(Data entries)
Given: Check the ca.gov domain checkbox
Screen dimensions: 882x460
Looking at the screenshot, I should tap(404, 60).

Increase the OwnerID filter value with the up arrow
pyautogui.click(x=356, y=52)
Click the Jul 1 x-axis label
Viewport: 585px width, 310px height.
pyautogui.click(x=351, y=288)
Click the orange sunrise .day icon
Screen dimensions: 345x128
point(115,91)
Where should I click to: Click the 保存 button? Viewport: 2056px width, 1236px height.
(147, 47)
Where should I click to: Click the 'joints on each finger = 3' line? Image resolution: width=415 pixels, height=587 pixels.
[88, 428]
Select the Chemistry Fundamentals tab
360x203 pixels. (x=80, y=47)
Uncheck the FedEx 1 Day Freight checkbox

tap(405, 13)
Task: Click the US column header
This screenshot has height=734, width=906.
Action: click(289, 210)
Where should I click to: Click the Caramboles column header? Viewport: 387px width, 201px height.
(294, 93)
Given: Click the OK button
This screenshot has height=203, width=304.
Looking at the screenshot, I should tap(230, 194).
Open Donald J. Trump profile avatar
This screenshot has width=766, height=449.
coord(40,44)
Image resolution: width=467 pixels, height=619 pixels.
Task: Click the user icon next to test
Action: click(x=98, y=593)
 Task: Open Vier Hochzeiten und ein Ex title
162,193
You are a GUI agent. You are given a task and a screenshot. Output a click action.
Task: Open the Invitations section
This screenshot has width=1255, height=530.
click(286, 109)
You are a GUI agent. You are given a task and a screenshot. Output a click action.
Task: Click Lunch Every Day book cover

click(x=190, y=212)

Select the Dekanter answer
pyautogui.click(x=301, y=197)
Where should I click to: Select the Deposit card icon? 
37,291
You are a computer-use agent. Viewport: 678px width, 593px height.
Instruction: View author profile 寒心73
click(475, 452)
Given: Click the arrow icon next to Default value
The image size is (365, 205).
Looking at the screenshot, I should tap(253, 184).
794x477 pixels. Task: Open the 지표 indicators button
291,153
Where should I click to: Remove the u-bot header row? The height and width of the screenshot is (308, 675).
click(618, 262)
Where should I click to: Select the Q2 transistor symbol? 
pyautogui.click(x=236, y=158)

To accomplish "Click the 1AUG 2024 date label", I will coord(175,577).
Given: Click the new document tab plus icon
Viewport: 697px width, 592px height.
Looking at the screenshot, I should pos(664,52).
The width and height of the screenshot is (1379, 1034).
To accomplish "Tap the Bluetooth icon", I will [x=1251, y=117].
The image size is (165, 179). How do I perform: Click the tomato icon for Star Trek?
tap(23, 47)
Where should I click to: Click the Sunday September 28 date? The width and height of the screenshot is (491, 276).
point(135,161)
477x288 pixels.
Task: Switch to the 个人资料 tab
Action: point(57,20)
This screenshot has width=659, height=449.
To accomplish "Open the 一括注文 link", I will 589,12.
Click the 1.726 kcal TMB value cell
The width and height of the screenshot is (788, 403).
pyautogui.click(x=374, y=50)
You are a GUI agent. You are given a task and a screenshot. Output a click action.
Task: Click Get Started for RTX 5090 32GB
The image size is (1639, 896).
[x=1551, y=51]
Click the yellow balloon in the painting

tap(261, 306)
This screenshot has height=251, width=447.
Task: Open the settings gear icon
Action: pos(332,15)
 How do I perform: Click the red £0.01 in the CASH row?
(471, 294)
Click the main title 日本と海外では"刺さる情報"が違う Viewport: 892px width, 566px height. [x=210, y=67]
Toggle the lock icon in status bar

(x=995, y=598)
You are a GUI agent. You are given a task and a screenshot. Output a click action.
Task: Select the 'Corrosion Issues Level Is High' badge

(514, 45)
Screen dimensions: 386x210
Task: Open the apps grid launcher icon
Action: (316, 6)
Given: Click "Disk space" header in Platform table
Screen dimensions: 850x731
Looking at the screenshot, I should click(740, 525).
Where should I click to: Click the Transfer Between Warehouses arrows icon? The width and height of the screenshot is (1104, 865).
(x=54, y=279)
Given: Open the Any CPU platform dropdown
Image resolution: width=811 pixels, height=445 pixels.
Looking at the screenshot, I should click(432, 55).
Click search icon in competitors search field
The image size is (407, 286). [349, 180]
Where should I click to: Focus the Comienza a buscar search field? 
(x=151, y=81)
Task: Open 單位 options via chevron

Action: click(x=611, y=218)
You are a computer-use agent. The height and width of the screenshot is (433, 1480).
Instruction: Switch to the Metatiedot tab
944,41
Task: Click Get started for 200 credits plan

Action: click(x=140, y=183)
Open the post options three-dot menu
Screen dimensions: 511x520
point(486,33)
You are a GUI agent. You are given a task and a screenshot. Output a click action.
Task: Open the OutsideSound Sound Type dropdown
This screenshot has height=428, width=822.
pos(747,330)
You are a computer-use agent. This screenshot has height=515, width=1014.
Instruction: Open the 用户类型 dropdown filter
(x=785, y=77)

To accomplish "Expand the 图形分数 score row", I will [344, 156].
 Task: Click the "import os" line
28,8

*TASK TO COMPLETE:*
Repeat the records above exactly, from the first line to the last.

*ANSWER TO THIS PROBLEM:*
Given: Check the ca.gov domain checkbox
Screen dimensions: 882x460
Looking at the screenshot, I should tap(404, 60).

Increase the OwnerID filter value with the up arrow
pyautogui.click(x=356, y=52)
Click the Jul 1 x-axis label
Viewport: 585px width, 310px height.
pyautogui.click(x=351, y=288)
Click the orange sunrise .day icon
Screen dimensions: 345x128
point(115,91)
Where should I click to: Click the 保存 button? Viewport: 2056px width, 1236px height.
(147, 47)
Where should I click to: Click the 'joints on each finger = 3' line? Image resolution: width=415 pixels, height=587 pixels.
[88, 428]
Select the Chemistry Fundamentals tab
360x203 pixels. (x=80, y=47)
Uncheck the FedEx 1 Day Freight checkbox

tap(405, 13)
Task: Click the US column header
This screenshot has height=734, width=906.
Action: click(289, 210)
Where should I click to: Click the Caramboles column header? Viewport: 387px width, 201px height.
(294, 93)
Given: Click the OK button
This screenshot has height=203, width=304.
Looking at the screenshot, I should tap(230, 194).
Open Donald J. Trump profile avatar
This screenshot has width=766, height=449.
coord(40,44)
Image resolution: width=467 pixels, height=619 pixels.
Task: Click the user icon next to test
Action: click(x=98, y=593)
 Task: Open Vier Hochzeiten und ein Ex title
162,193
You are a GUI agent. You are given a task and a screenshot. Output a click action.
Task: Open the Invitations section
This screenshot has width=1255, height=530.
click(286, 109)
You are a GUI agent. You are given a task and a screenshot. Output a click action.
Task: Click Lunch Every Day book cover

click(x=190, y=212)

Select the Dekanter answer
pyautogui.click(x=301, y=197)
Where should I click to: Select the Deposit card icon? 
37,291
You are a computer-use agent. Viewport: 678px width, 593px height.
Instruction: View author profile 寒心73
click(475, 452)
Given: Click the arrow icon next to Default value
The image size is (365, 205).
Looking at the screenshot, I should tap(253, 184).
794x477 pixels. Task: Open the 지표 indicators button
291,153
Where should I click to: Remove the u-bot header row? The height and width of the screenshot is (308, 675).
click(618, 262)
Where should I click to: Select the Q2 transistor symbol? 
pyautogui.click(x=236, y=158)

To accomplish "Click the 1AUG 2024 date label", I will coord(175,577).
Given: Click the new document tab plus icon
Viewport: 697px width, 592px height.
Looking at the screenshot, I should pos(664,52).
The width and height of the screenshot is (1379, 1034).
To accomplish "Tap the Bluetooth icon", I will [x=1251, y=117].
The image size is (165, 179). How do I perform: Click the tomato icon for Star Trek?
tap(23, 47)
Where should I click to: Click the Sunday September 28 date? The width and height of the screenshot is (491, 276).
point(135,161)
477x288 pixels.
Task: Switch to the 个人资料 tab
Action: point(57,20)
This screenshot has width=659, height=449.
To accomplish "Open the 一括注文 link", I will 589,12.
Click the 1.726 kcal TMB value cell
The width and height of the screenshot is (788, 403).
pyautogui.click(x=374, y=50)
You are a GUI agent. You are given a task and a screenshot. Output a click action.
Task: Click Get Started for RTX 5090 32GB
The image size is (1639, 896).
[x=1551, y=51]
Click the yellow balloon in the painting

tap(261, 306)
This screenshot has height=251, width=447.
Task: Open the settings gear icon
Action: pos(332,15)
 How do I perform: Click the red £0.01 in the CASH row?
(471, 294)
Click the main title 日本と海外では"刺さる情報"が違う Viewport: 892px width, 566px height. [x=210, y=67]
Toggle the lock icon in status bar

(x=995, y=598)
You are a GUI agent. You are given a task and a screenshot. Output a click action.
Task: Select the 'Corrosion Issues Level Is High' badge

(514, 45)
Screen dimensions: 386x210
Task: Open the apps grid launcher icon
Action: (316, 6)
Given: Click "Disk space" header in Platform table
Screen dimensions: 850x731
Looking at the screenshot, I should click(740, 525).
Where should I click to: Click the Transfer Between Warehouses arrows icon? The width and height of the screenshot is (1104, 865).
(x=54, y=279)
Given: Open the Any CPU platform dropdown
Image resolution: width=811 pixels, height=445 pixels.
Looking at the screenshot, I should click(432, 55).
Click search icon in competitors search field
The image size is (407, 286). [349, 180]
Where should I click to: Focus the Comienza a buscar search field? 
(x=151, y=81)
Task: Open 單位 options via chevron

Action: click(x=611, y=218)
You are a computer-use agent. The height and width of the screenshot is (433, 1480).
Instruction: Switch to the Metatiedot tab
944,41
Task: Click Get started for 200 credits plan

Action: click(x=140, y=183)
Open the post options three-dot menu
Screen dimensions: 511x520
point(486,33)
You are a GUI agent. You are given a task and a screenshot. Output a click action.
Task: Open the OutsideSound Sound Type dropdown
This screenshot has height=428, width=822.
pos(747,330)
You are a computer-use agent. This screenshot has height=515, width=1014.
Instruction: Open the 用户类型 dropdown filter
(x=785, y=77)

To accomplish "Expand the 图形分数 score row", I will [344, 156].
 Task: Click the "import os" line
28,8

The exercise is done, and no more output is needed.